- Garthbeibio Location within Powys
- Community: Banwy;
- Principal area: Powys;
- Preserved county: Powys;
- Country: Wales
- Sovereign state: United Kingdom
- Police: Dyfed-Powys
- Fire: Mid and West Wales
- Ambulance: Welsh
- UK Parliament: Montgomeryshire and Glyndŵr;
- Senedd Cymru – Welsh Parliament: Montgomeryshire;

= Garthbeibio =

Former parish in Powys, Wales

Garthbeibio is a former civil parish and community in Powys, Wales, about 3km north-west of Llangadfan. On 1 April 1987 the community was abolished, and today the area is part of Banwy. At the 1971 census, the last before becoming a community in 1974, the civil parish had a population of 75.

The main village in Garthbeibio is Foel. About half a mile west of Foel is St Tydecho's Church, the former parish church of Garthbeibio. It is believed that a church has been located there since the 6th century, but the current church dates from the 15th or early 16th century.

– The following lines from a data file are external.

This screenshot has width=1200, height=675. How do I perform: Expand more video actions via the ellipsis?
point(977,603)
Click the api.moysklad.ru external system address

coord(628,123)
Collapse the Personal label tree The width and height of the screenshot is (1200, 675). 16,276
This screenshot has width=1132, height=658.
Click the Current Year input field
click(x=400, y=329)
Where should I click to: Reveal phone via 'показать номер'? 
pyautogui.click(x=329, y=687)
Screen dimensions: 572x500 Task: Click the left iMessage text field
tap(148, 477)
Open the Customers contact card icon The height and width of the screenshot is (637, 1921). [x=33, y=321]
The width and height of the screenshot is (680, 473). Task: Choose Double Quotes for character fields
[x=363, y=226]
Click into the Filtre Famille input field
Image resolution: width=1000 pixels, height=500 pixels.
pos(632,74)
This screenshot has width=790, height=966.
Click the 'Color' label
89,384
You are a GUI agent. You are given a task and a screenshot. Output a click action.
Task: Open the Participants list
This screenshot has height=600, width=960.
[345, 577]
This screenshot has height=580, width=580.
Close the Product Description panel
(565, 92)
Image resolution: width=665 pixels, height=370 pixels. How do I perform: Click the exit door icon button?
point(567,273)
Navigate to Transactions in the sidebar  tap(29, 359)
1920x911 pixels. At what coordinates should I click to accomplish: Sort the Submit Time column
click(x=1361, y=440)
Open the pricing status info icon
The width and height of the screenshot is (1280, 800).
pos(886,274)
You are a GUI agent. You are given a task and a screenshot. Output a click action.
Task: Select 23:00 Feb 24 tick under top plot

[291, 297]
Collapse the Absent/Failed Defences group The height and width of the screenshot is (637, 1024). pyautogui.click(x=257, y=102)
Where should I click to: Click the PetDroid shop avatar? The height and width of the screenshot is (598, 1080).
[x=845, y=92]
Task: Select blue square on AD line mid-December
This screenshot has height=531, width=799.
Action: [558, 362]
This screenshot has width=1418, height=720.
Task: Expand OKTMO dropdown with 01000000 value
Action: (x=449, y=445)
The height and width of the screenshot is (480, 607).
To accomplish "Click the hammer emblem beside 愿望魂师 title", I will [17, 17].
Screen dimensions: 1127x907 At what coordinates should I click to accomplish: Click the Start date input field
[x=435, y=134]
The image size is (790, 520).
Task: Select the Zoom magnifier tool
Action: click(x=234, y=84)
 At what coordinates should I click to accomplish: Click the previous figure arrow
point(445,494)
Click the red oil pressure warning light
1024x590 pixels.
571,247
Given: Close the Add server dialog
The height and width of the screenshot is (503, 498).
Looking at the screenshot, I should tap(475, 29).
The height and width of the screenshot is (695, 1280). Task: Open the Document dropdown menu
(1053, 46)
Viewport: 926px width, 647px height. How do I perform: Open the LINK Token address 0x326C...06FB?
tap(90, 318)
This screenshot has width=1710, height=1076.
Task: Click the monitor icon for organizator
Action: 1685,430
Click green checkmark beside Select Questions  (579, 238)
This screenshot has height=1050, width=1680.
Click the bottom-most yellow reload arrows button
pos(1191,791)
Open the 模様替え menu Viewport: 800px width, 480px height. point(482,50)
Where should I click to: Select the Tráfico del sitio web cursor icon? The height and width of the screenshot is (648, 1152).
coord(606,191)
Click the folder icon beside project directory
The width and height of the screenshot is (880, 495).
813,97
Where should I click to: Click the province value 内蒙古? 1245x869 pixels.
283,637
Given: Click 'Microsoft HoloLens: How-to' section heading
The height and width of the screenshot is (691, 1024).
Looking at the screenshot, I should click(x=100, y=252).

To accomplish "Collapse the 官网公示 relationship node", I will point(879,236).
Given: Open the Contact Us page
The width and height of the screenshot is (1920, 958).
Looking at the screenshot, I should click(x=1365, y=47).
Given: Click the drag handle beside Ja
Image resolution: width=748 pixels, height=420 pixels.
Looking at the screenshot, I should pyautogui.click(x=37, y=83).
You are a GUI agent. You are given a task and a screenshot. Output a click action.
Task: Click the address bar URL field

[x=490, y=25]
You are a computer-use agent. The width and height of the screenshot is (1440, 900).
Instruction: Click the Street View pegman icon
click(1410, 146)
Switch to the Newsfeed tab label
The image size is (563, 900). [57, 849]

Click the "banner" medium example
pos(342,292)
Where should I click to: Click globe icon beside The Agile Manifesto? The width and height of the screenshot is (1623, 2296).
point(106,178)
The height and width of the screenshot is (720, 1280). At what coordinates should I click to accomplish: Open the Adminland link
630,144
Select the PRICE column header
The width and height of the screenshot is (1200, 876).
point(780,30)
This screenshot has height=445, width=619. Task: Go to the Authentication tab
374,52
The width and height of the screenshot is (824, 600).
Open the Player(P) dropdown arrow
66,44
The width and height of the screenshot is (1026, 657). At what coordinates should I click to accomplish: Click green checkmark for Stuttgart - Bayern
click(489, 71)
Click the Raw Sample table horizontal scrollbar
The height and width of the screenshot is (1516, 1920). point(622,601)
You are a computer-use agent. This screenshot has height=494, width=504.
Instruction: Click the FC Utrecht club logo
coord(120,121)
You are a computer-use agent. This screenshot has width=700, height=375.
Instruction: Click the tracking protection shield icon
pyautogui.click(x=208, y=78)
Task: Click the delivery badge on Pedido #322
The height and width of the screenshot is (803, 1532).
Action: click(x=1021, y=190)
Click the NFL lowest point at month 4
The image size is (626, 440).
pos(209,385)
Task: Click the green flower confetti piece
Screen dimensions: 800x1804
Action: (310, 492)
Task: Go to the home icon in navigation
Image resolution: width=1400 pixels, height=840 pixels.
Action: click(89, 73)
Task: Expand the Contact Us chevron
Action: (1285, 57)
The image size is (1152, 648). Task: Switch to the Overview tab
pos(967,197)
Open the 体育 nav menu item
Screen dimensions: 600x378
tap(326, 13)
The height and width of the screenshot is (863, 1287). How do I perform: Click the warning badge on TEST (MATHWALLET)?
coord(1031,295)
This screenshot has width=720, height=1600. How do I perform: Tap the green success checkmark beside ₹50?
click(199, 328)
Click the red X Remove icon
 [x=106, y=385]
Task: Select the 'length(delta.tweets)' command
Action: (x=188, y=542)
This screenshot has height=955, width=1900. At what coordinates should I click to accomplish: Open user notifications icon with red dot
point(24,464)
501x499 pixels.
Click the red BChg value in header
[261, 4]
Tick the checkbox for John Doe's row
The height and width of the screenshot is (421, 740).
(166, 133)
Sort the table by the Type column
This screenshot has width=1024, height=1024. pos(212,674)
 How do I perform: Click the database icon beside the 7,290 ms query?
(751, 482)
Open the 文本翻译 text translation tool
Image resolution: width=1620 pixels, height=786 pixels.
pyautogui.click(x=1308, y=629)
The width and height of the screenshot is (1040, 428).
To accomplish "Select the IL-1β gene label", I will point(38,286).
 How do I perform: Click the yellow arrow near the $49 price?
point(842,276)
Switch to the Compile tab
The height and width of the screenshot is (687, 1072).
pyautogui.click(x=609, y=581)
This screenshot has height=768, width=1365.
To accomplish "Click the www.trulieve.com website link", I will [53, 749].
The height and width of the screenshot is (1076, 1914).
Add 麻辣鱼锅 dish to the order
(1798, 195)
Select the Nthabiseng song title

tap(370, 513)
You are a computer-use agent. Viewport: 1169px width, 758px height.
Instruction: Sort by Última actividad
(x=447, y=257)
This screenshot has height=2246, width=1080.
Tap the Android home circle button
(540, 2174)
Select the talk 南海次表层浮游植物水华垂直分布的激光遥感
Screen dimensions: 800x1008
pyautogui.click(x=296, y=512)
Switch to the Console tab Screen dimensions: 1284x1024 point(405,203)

In 1906 the parish was the location of the Garthbeibio murders. Rowland Llywarch (also spelt Roland) was tried for the murder of the elderly couple John and Mary Evans in Foel on 10 March 1906. Llywarch was visiting family in the area, he was from Montgomery but lived in London. Two days after the murders he was arrested in nearby Llanfihangel. Three months later the case was put to trial, and after two days the verdict was that Llywarch was guilty of "wilful murder", to which he loudly shouted "I am not guilty, you liars."